Special Session on Advanced Event-data Analytics Solutions for Understanding and Improving Complex Processes (AEA4CP)


IJCNN 2020


July 19-24, 2020, Glasgow, Scotland (UK)

Call for Papers

This special session, affiliated to the IEEE Task Force on Process Mining, is meant to offer a platform for sharing and publishing innovative research related to the problems of interpreting and analyzing complex event data (like those mentioned above), and of ultimately supporting the monitoring, analysis and improvement of the processes/systems that generated these data. The session is primarily interested in solution approaches relying on the discovery and refinement of behavioral models, or on the combination of high-level background knowledge with suitable data abstraction/interpretation techniques.

Papers addressing these problems from a methodological and computational perspective are welcome, as well as contributions presenting relevant applications. Researchers working in any of the related areas of Machine/Deep Learning, Process Mining, Complex Event Processing (CEP), Big Data Analytics and Business Process Management (BPM) are encouraged to submit contributions to this session.

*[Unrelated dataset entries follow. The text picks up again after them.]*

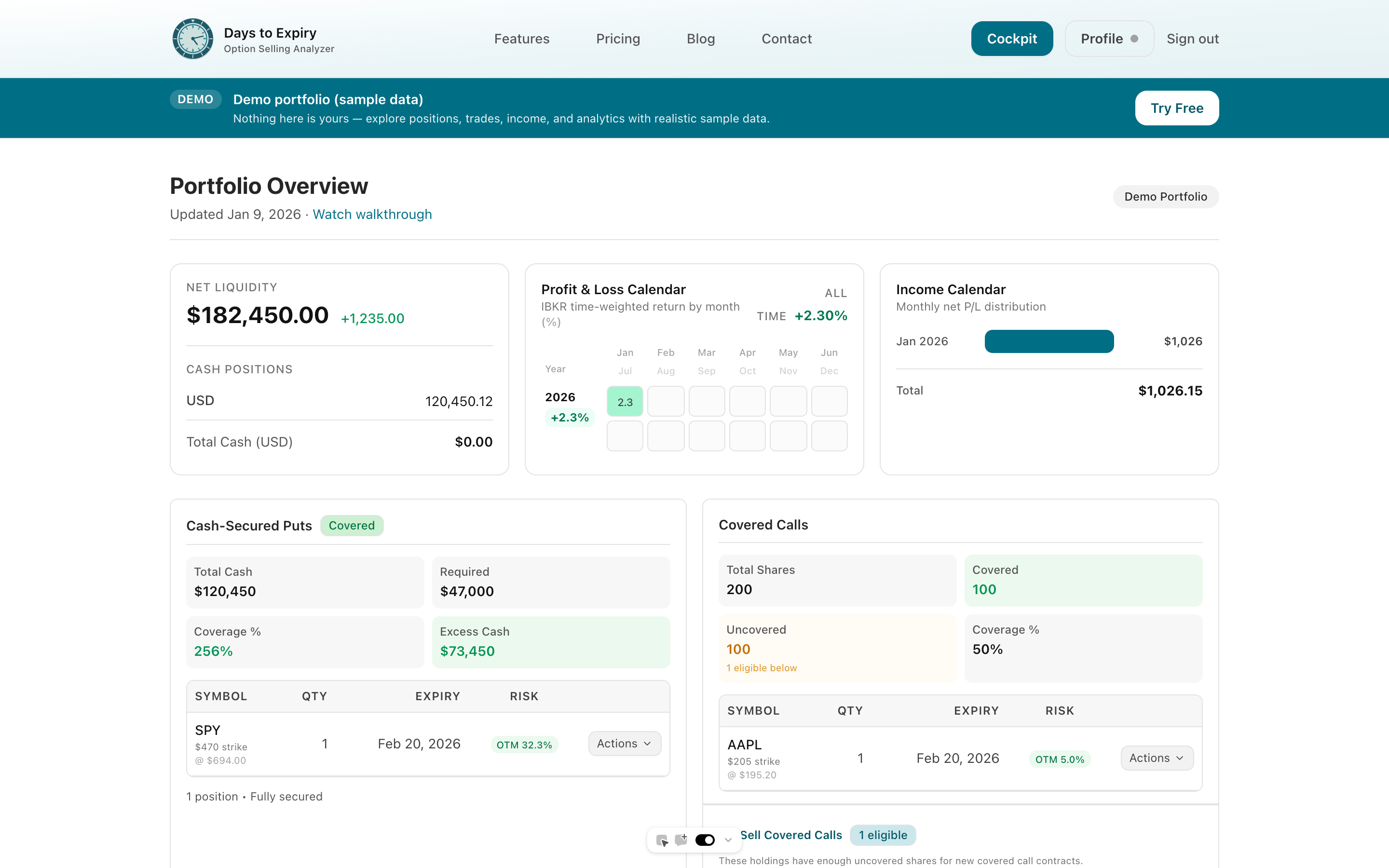
Task: Click the Jan 2026 income distribution bar
Action: coord(1049,341)
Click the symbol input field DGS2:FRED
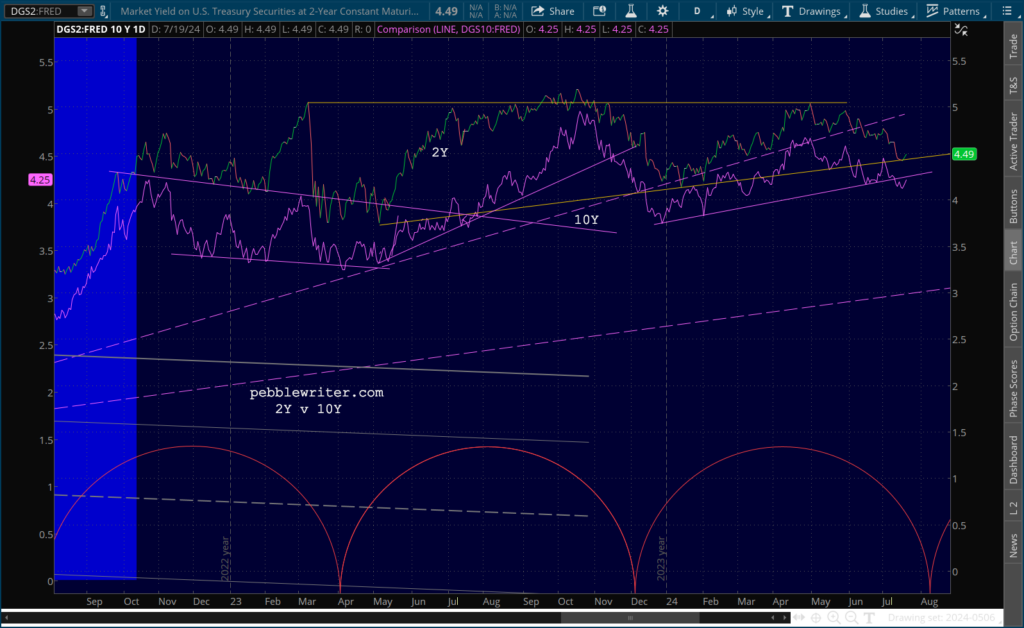1024x628 pixels. pos(38,11)
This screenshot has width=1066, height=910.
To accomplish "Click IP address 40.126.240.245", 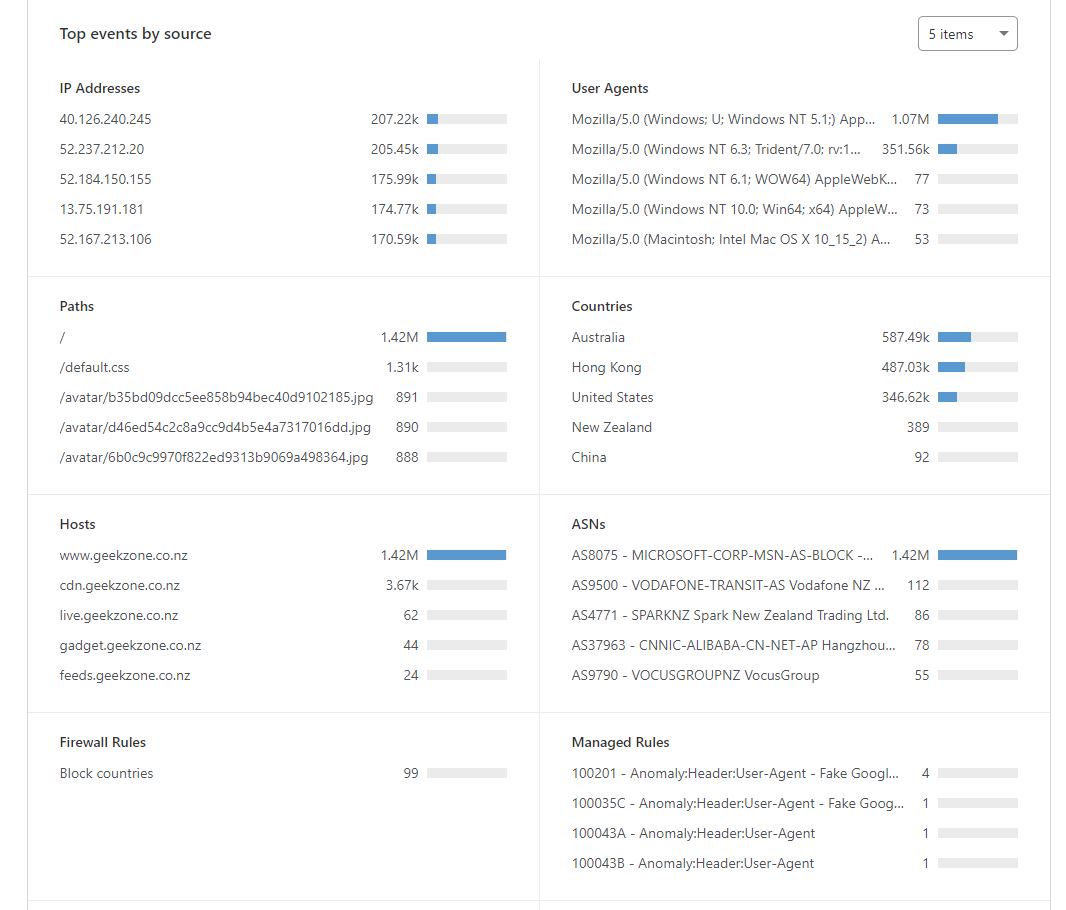I will (105, 119).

The special session’s topics include, but are not limited to:

    • Event log abstraction/interpretation
    • Extracting behavioral or process-oriented models from low-level and/or incomplete logs (possibly mixing up structured and unstructured data)
    • Learning Deep Neural models for making predictions and recommendations on the basis of low-level and/or incomplete log data
    • Conformance checking and deviance detection on low-level uncertain log data
    • Activity recognition and anomaly detection on low-level log data
    • Semantics-aware Complex Event Processing
    • Human-in-the-loop machine/deep learning frameworks for the analysis of event logs (e.g., combining learning and reasoning modules, featuring explanation mechanisms, and taking feedback/guidance from the analyst/user in the form of constraints/preferences)
    • Hybrid event-analysis or process-optimization methods combining symbolic and statistical methods
    • Benchmarks and comparative empirical analysis of existing solutions on public data
    • Application to real-life settings: BPM systems, IoT systems, Industrial logs, Social Networking systems, Smart Homes/Buildings/Cities, Healthcare systems, etc.

All papers accepted and presented at the IEEE IJCNN 2020 will be included in the conference proceedings published by IEEE Explore. A selection of the accepted papers will be considered for publication on a special issue of a SCOPUS indexed journal (to be announced).